Starting from the line that holds "Kìm cắt cạnh", print each remaining line of the entries exactly, ending with the last.

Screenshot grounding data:
┌────────

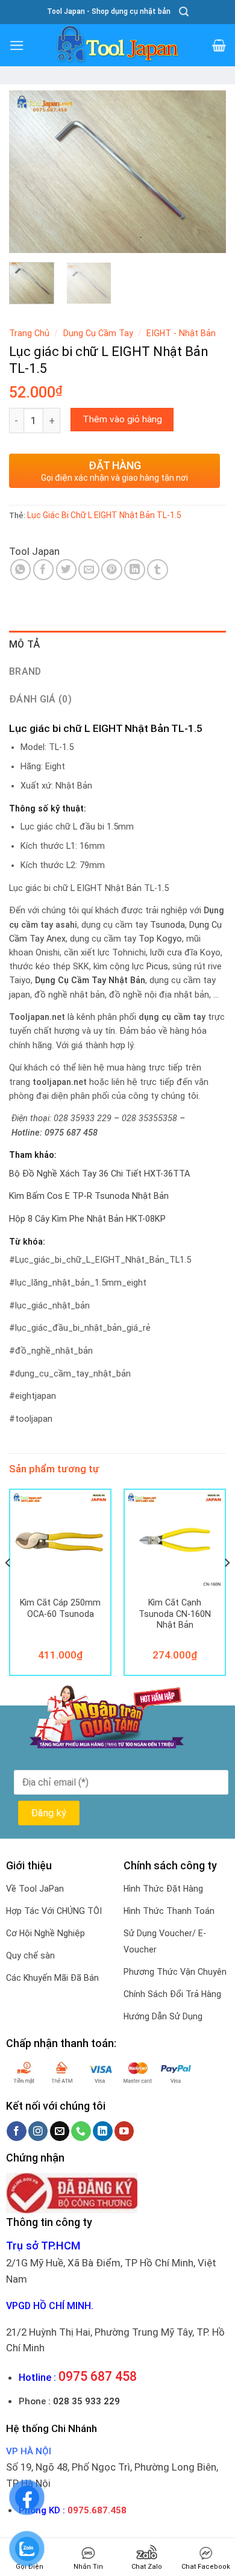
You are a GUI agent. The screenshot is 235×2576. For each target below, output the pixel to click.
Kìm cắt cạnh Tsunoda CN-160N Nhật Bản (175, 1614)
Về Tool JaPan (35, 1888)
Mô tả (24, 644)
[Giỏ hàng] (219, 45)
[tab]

└────────

* [Solution for this exercise]
Kìm cắt cạnh Tsunoda CN-160N Nhật Bản (175, 1614)
Về Tool JaPan (35, 1888)
Mô tả (24, 644)
[Giỏ hàng] (219, 45)
[tab]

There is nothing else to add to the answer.